____ Input data

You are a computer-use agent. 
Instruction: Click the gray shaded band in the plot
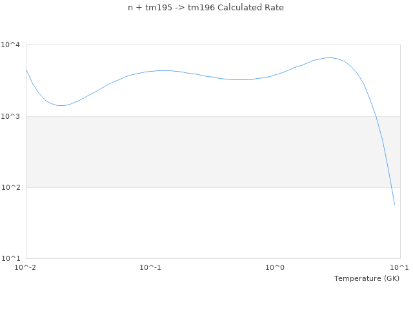194,152
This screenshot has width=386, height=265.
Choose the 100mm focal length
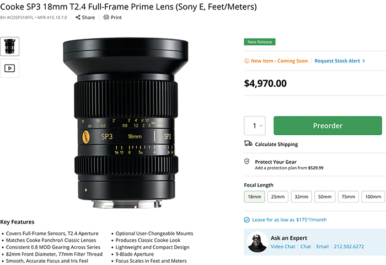[373, 197]
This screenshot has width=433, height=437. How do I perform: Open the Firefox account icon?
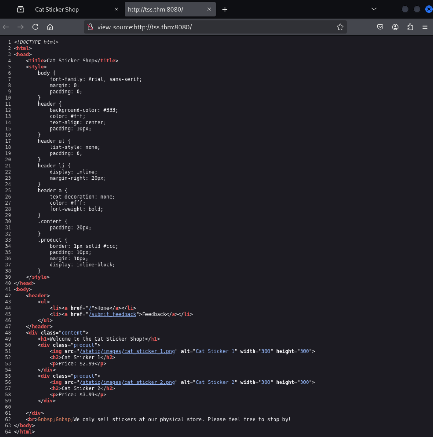[395, 27]
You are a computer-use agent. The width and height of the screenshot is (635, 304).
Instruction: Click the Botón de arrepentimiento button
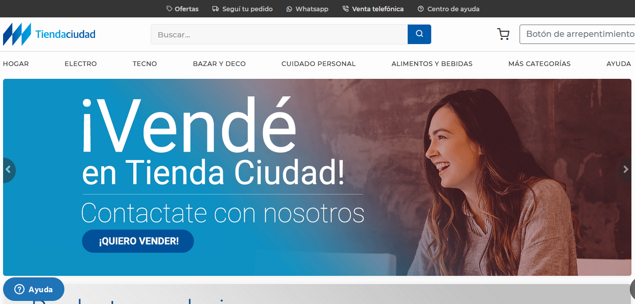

________

Exercise requirements =>
Nothing but an exact copy is needed, covering the lines from the line with "Choose the 100mm focal length" through the last line of the entries, pictures excluded.

Answer area =>
Choose the 100mm focal length
[373, 197]
This screenshot has width=433, height=437. How do I perform: Open the Firefox account icon?
[395, 27]
You are a computer-use agent. The width and height of the screenshot is (635, 304).
Instruction: Click the Botón de arrepentimiento button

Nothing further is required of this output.